Stored data:
----

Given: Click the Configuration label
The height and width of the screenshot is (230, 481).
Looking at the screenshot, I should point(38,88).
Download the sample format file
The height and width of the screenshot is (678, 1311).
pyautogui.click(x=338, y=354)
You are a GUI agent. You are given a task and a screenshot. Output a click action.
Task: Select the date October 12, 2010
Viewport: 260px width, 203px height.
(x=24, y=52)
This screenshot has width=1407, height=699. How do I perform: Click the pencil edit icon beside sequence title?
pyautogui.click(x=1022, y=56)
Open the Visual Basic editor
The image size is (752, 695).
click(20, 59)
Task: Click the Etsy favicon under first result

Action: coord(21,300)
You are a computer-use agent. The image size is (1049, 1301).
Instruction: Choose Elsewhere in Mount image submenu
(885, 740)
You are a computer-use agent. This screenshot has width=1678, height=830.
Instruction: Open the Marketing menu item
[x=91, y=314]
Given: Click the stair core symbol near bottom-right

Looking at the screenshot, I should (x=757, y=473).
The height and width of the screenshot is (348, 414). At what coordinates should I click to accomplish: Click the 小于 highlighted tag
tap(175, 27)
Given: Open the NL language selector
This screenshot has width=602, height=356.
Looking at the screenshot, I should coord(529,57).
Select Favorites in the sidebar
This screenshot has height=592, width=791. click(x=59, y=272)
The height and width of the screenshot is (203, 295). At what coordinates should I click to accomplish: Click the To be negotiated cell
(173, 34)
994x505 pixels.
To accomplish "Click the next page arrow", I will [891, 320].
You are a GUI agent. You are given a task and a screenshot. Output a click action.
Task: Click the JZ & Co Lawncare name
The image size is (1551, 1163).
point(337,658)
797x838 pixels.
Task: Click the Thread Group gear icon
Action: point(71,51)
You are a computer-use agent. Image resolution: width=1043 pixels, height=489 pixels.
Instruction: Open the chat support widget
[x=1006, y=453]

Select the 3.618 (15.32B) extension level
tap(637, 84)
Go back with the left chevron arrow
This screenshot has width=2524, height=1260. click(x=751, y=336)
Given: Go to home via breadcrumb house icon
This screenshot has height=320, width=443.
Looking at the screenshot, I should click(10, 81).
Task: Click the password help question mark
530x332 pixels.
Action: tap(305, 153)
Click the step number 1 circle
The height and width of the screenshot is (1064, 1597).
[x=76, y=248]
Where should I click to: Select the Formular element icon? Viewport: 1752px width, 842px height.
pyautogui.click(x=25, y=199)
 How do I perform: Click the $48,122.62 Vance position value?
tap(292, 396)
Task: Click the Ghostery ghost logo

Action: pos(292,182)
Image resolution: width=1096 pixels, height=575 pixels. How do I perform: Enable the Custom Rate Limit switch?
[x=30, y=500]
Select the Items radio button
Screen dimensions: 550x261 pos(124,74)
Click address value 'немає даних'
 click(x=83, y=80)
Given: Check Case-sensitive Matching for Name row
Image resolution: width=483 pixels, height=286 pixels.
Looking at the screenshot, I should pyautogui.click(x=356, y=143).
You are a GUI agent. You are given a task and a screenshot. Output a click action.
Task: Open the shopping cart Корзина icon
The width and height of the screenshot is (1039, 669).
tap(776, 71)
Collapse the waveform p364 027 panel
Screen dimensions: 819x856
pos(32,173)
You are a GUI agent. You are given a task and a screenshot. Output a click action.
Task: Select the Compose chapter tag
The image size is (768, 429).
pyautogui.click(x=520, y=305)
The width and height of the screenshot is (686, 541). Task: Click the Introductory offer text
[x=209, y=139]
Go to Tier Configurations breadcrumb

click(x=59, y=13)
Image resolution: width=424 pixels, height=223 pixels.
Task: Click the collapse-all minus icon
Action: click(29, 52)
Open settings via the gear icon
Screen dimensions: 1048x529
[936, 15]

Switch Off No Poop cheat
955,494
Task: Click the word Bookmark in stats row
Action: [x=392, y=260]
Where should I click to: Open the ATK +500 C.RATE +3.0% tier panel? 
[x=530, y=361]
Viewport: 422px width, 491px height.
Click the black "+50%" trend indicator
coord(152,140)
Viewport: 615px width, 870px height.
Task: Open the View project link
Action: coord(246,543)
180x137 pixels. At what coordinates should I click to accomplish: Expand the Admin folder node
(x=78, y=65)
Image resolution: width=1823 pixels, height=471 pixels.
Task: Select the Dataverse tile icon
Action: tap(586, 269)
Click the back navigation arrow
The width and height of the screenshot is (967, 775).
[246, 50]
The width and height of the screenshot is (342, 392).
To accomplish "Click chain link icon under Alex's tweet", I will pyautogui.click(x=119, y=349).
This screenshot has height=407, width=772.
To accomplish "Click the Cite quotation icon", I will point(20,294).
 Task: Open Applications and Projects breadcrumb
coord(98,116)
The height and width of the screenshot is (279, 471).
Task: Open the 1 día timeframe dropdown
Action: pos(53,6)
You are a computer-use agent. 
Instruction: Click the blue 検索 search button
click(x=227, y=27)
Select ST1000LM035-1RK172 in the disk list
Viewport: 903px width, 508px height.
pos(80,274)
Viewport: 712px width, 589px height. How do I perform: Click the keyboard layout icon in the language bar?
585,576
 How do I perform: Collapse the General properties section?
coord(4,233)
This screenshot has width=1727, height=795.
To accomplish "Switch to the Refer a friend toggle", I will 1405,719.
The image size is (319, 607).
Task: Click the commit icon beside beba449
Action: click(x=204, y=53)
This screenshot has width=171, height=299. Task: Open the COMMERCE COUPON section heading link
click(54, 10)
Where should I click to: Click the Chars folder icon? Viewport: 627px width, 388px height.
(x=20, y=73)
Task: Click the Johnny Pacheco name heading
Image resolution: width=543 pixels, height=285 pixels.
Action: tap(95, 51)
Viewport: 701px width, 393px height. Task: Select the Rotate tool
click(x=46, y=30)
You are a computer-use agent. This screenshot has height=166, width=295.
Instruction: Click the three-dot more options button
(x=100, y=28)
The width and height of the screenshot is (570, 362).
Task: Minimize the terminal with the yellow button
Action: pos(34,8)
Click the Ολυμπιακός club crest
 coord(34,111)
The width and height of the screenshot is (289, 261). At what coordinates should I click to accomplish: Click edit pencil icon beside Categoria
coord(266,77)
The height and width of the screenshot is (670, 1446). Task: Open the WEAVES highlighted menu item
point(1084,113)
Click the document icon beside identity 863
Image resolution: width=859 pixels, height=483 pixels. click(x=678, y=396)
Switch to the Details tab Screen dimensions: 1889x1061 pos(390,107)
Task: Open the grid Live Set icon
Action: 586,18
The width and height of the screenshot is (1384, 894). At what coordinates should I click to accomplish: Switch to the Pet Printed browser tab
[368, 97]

----

REQUIREMENT: The entries above should be copied out exactly, with none left out.

RESPONSE BOX:
Given: Click the Configuration label
The height and width of the screenshot is (230, 481).
Looking at the screenshot, I should point(38,88).
Download the sample format file
The height and width of the screenshot is (678, 1311).
pyautogui.click(x=338, y=354)
You are a GUI agent. You are given a task and a screenshot. Output a click action.
Task: Select the date October 12, 2010
Viewport: 260px width, 203px height.
(x=24, y=52)
This screenshot has width=1407, height=699. How do I perform: Click the pencil edit icon beside sequence title?
pyautogui.click(x=1022, y=56)
Open the Visual Basic editor
The image size is (752, 695).
click(20, 59)
Task: Click the Etsy favicon under first result

Action: coord(21,300)
You are a computer-use agent. The image size is (1049, 1301).
Instruction: Choose Elsewhere in Mount image submenu
(885, 740)
You are a computer-use agent. This screenshot has width=1678, height=830.
Instruction: Open the Marketing menu item
[x=91, y=314]
Given: Click the stair core symbol near bottom-right

Looking at the screenshot, I should (x=757, y=473).
The height and width of the screenshot is (348, 414). At what coordinates should I click to accomplish: Click the 小于 highlighted tag
tap(175, 27)
Given: Open the NL language selector
This screenshot has width=602, height=356.
Looking at the screenshot, I should coord(529,57).
Select Favorites in the sidebar
This screenshot has height=592, width=791. click(x=59, y=272)
The height and width of the screenshot is (203, 295). At what coordinates should I click to accomplish: Click the To be negotiated cell
(173, 34)
994x505 pixels.
To accomplish "Click the next page arrow", I will [891, 320].
You are a GUI agent. You are given a task and a screenshot. Output a click action.
Task: Click the JZ & Co Lawncare name
The image size is (1551, 1163).
point(337,658)
797x838 pixels.
Task: Click the Thread Group gear icon
Action: point(71,51)
You are a computer-use agent. Image resolution: width=1043 pixels, height=489 pixels.
Instruction: Open the chat support widget
[x=1006, y=453]

Select the 3.618 (15.32B) extension level
tap(637, 84)
Go back with the left chevron arrow
This screenshot has width=2524, height=1260. click(x=751, y=336)
Given: Go to home via breadcrumb house icon
This screenshot has height=320, width=443.
Looking at the screenshot, I should click(10, 81).
Task: Click the password help question mark
530x332 pixels.
Action: tap(305, 153)
Click the step number 1 circle
The height and width of the screenshot is (1064, 1597).
[x=76, y=248]
Where should I click to: Select the Formular element icon? Viewport: 1752px width, 842px height.
pyautogui.click(x=25, y=199)
 How do I perform: Click the $48,122.62 Vance position value?
tap(292, 396)
Task: Click the Ghostery ghost logo

Action: pos(292,182)
Image resolution: width=1096 pixels, height=575 pixels. How do I perform: Enable the Custom Rate Limit switch?
[x=30, y=500]
Select the Items radio button
Screen dimensions: 550x261 pos(124,74)
Click address value 'немає даних'
 click(x=83, y=80)
Given: Check Case-sensitive Matching for Name row
Image resolution: width=483 pixels, height=286 pixels.
Looking at the screenshot, I should pyautogui.click(x=356, y=143).
You are a GUI agent. You are given a task and a screenshot. Output a click action.
Task: Open the shopping cart Корзина icon
The width and height of the screenshot is (1039, 669).
tap(776, 71)
Collapse the waveform p364 027 panel
Screen dimensions: 819x856
pos(32,173)
You are a GUI agent. You are given a task and a screenshot. Output a click action.
Task: Select the Compose chapter tag
The image size is (768, 429).
pyautogui.click(x=520, y=305)
The width and height of the screenshot is (686, 541). Task: Click the Introductory offer text
[x=209, y=139]
Go to Tier Configurations breadcrumb

click(x=59, y=13)
Image resolution: width=424 pixels, height=223 pixels.
Task: Click the collapse-all minus icon
Action: click(29, 52)
Open settings via the gear icon
Screen dimensions: 1048x529
[936, 15]

Switch Off No Poop cheat
955,494
Task: Click the word Bookmark in stats row
Action: [x=392, y=260]
Where should I click to: Open the ATK +500 C.RATE +3.0% tier panel? 
[x=530, y=361]
Viewport: 422px width, 491px height.
Click the black "+50%" trend indicator
coord(152,140)
Viewport: 615px width, 870px height.
Task: Open the View project link
Action: coord(246,543)
180x137 pixels. At what coordinates should I click to accomplish: Expand the Admin folder node
(x=78, y=65)
Image resolution: width=1823 pixels, height=471 pixels.
Task: Select the Dataverse tile icon
Action: tap(586, 269)
Click the back navigation arrow
The width and height of the screenshot is (967, 775).
[246, 50]
The width and height of the screenshot is (342, 392).
To accomplish "Click chain link icon under Alex's tweet", I will pyautogui.click(x=119, y=349).
This screenshot has height=407, width=772.
To accomplish "Click the Cite quotation icon", I will point(20,294).
 Task: Open Applications and Projects breadcrumb
coord(98,116)
The height and width of the screenshot is (279, 471).
Task: Open the 1 día timeframe dropdown
Action: pos(53,6)
You are a computer-use agent. 
Instruction: Click the blue 検索 search button
click(x=227, y=27)
Select ST1000LM035-1RK172 in the disk list
Viewport: 903px width, 508px height.
pos(80,274)
Viewport: 712px width, 589px height. How do I perform: Click the keyboard layout icon in the language bar?
585,576
 How do I perform: Collapse the General properties section?
coord(4,233)
This screenshot has width=1727, height=795.
To accomplish "Switch to the Refer a friend toggle", I will 1405,719.
The image size is (319, 607).
Task: Click the commit icon beside beba449
Action: click(x=204, y=53)
This screenshot has width=171, height=299. Task: Open the COMMERCE COUPON section heading link
click(54, 10)
Where should I click to: Click the Chars folder icon? Viewport: 627px width, 388px height.
(x=20, y=73)
Task: Click the Johnny Pacheco name heading
Image resolution: width=543 pixels, height=285 pixels.
Action: tap(95, 51)
Viewport: 701px width, 393px height. Task: Select the Rotate tool
click(x=46, y=30)
You are a computer-use agent. This screenshot has height=166, width=295.
Instruction: Click the three-dot more options button
(x=100, y=28)
The width and height of the screenshot is (570, 362).
Task: Minimize the terminal with the yellow button
Action: pos(34,8)
Click the Ολυμπιακός club crest
 coord(34,111)
The width and height of the screenshot is (289, 261). At what coordinates should I click to accomplish: Click edit pencil icon beside Categoria
coord(266,77)
The height and width of the screenshot is (670, 1446). Task: Open the WEAVES highlighted menu item
point(1084,113)
Click the document icon beside identity 863
Image resolution: width=859 pixels, height=483 pixels. click(x=678, y=396)
Switch to the Details tab Screen dimensions: 1889x1061 pos(390,107)
Task: Open the grid Live Set icon
Action: 586,18
The width and height of the screenshot is (1384, 894). At what coordinates should I click to accomplish: Switch to the Pet Printed browser tab
[368, 97]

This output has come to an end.